El Arsenal ofrece 80 millones por un jugador que Barcelona ni piensa escuchar

El Arsenal ofrece 80 millones por un jugador que Barcelona ni piensa escuchar

Hay ofertas que se hacen para negociar y ofertas que se hacen para dejar constancia. La del Arsenal por Raphinha pertenece claramente a la segunda categoría.

Según la información que circula estos días, el club inglés ha puesto sobre la mesa 80 millones de euros por el extremo brasileño, actual máximo goleador de LaLiga. Una cifra que en cualquier mercado normal encendería todas las alarmas en las oficinas del rival. En el Barcelona, sin embargo, la respuesta ha sido más bien un encogimiento de hombros.

Y es que el contexto lo explica casi todo. Raphinha no es un jugador cualquiera dentro del proyecto de Hansi Flick: es, ahora mismo, el futbolista más determinante del equipo azulgrana.
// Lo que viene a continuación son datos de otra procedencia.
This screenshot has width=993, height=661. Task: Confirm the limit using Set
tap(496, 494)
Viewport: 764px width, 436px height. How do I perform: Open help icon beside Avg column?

Sus números en la temporada lo confirman con datos, no con opiniones. Vender al máximo anotador de la liga a mitad de curso, y encima a un rival directo por los puestos europeos, no entra dentro de los planes de ningún director deportivo con dos dedos de frente.

El Arsenal, por su parte, tiene motivos evidentes para intentarlo. El proyecto de Mikel Arteta necesita ese perfil de jugador desequilibrante por banda, capaz de decidir partidos por sí solo en la Premier League y en Champions. Raphinha encaja como un guante en ese rompecabezas: velocidad, gol, asociación. Todo lo que a los gunners les falta en ciertos partidos donde el equipo se atasca contra defensas cerradas.

Pero encajar en un proyecto no significa estar disponible para él. El Barcelona no tiene, hoy por hoy, ningún incentivo económico ni deportivo para sentarse a escuchar ofertas por su jugador más en forma. No hay necesidad de vender, no hay un sustituto claro en el mercado y no hay ninguna señal de que el propio Raphinha esté buscando la salida. Todo lo contrario: el brasileño parece instalado en el mejor momento de su carrera, justo en el club donde ha encontrado galones y protagonismo.

Esto convierte la operación en algo más cercano a un ejercicio de intenciones que a una negociación real. El Arsenal necesita reforzar esa posición, ha identificado al candidato ideal y ha decidido probar suerte con una cifra alta para ver si genera algún tipo de grieta. Es una estrategia habitual en enero: lanzar el primer golpe, medir la reacción, y esperar a ver si el paso del tiempo o alguna circunstancia inesperada cambian el escenario.

Lo que parece descartado, al menos en este momento, es que 80 millones sean suficientes para mover algo en el Camp Nou. El Barcelona ya ha dejado claro con hechos, no con palabras, que Raphinha no está en el escaparate. Y mientras siga siendo el killer de LaLiga, cualquier oferta, por vistosa que sea la cifra, tiene todas las papeletas para chocar contra la misma pared: la de un club que no necesita vender a su mejor jugador en pleno rendimiento.